Tianyu Lan <ltykernel@gmail.com> writes:

> From: Tianyu Lan <tiala@microsoft.com>
>
> In sev-snp enlightened guest, Hyper-V hypercall needs
> to use vmmcall to trigger vmexit and notify hypervisor
> to handle hypercall request.
>
> There is no x86 SEV SNP feature flag support so far and
> hardware provides MSR_AMD64_SEV register to check SEV-SNP
> capability with MSR_AMD64_SEV_ENABLED bit. ALTERNATIVE can't
> work without SEV-SNP x86 feature flag. May add later when
> the associated flag is introduced. 
>
> Signed-off-by: Tianyu Lan <tiala@microsoft.com>
> ---
>  arch/x86/include/asm/mshyperv.h | 44 ++++++++++++++++++++++++---------
>  1 file changed, 33 insertions(+), 11 deletions(-)

## Actions to take:
1. Using the patch description, explain why ALTERNATIVE cannot be used for the SEV-SNP hypercall path. Answer in one to three sentences.
2. According to the patch description, which file does the change modify, and how many insertions and deletions does it make?

## Raw data:
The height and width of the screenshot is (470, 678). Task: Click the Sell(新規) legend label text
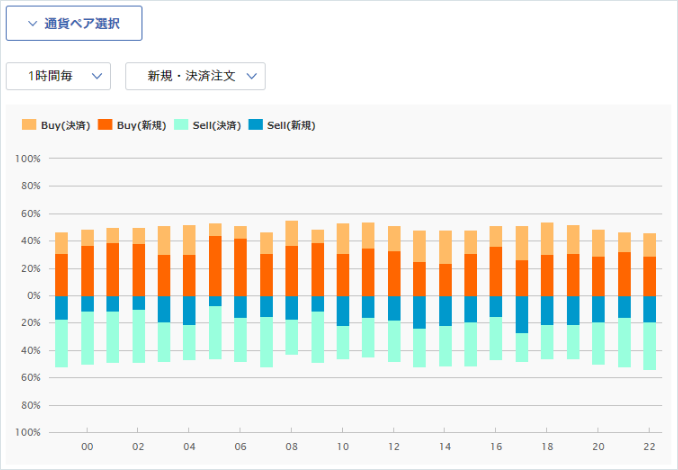click(x=291, y=126)
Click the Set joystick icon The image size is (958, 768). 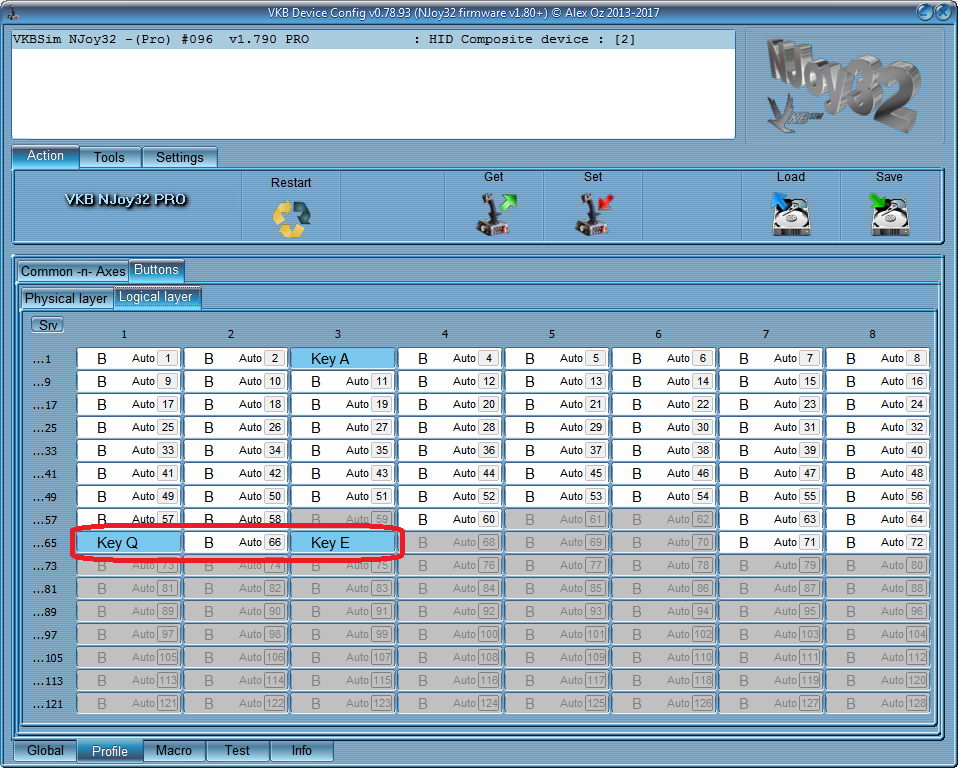593,214
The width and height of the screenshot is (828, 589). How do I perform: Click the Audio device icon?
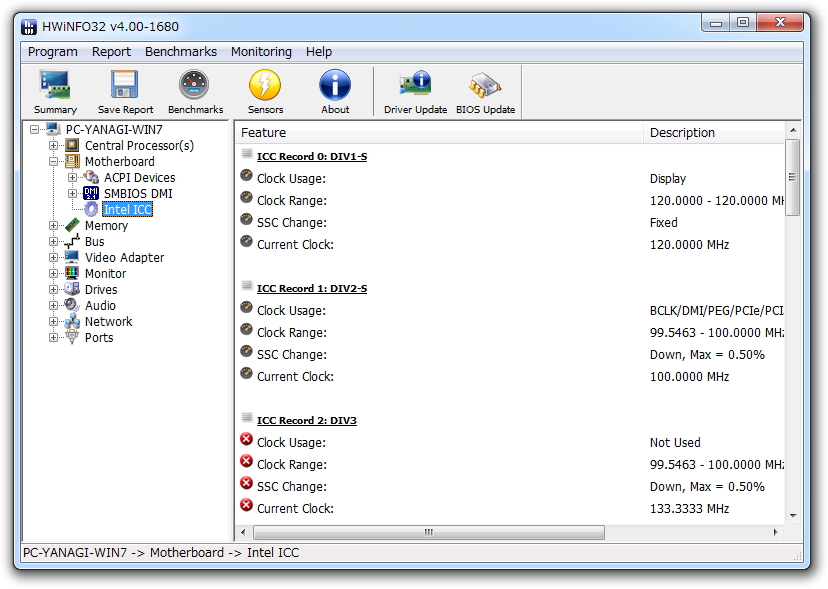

## Per-task outputs:
1. ALTERNATIVE needs an x86 SEV-SNP feature flag, and no such flag is supported yet. The hardware reports SEV-SNP capability only through the MSR_AMD64_SEV register's MSR_AMD64_SEV_ENABLED bit. ALTERNATIVE support may be added once the flag is introduced.

2. It modifies arch/x86/include/asm/mshyperv.h, with 33 insertions and 11 deletions.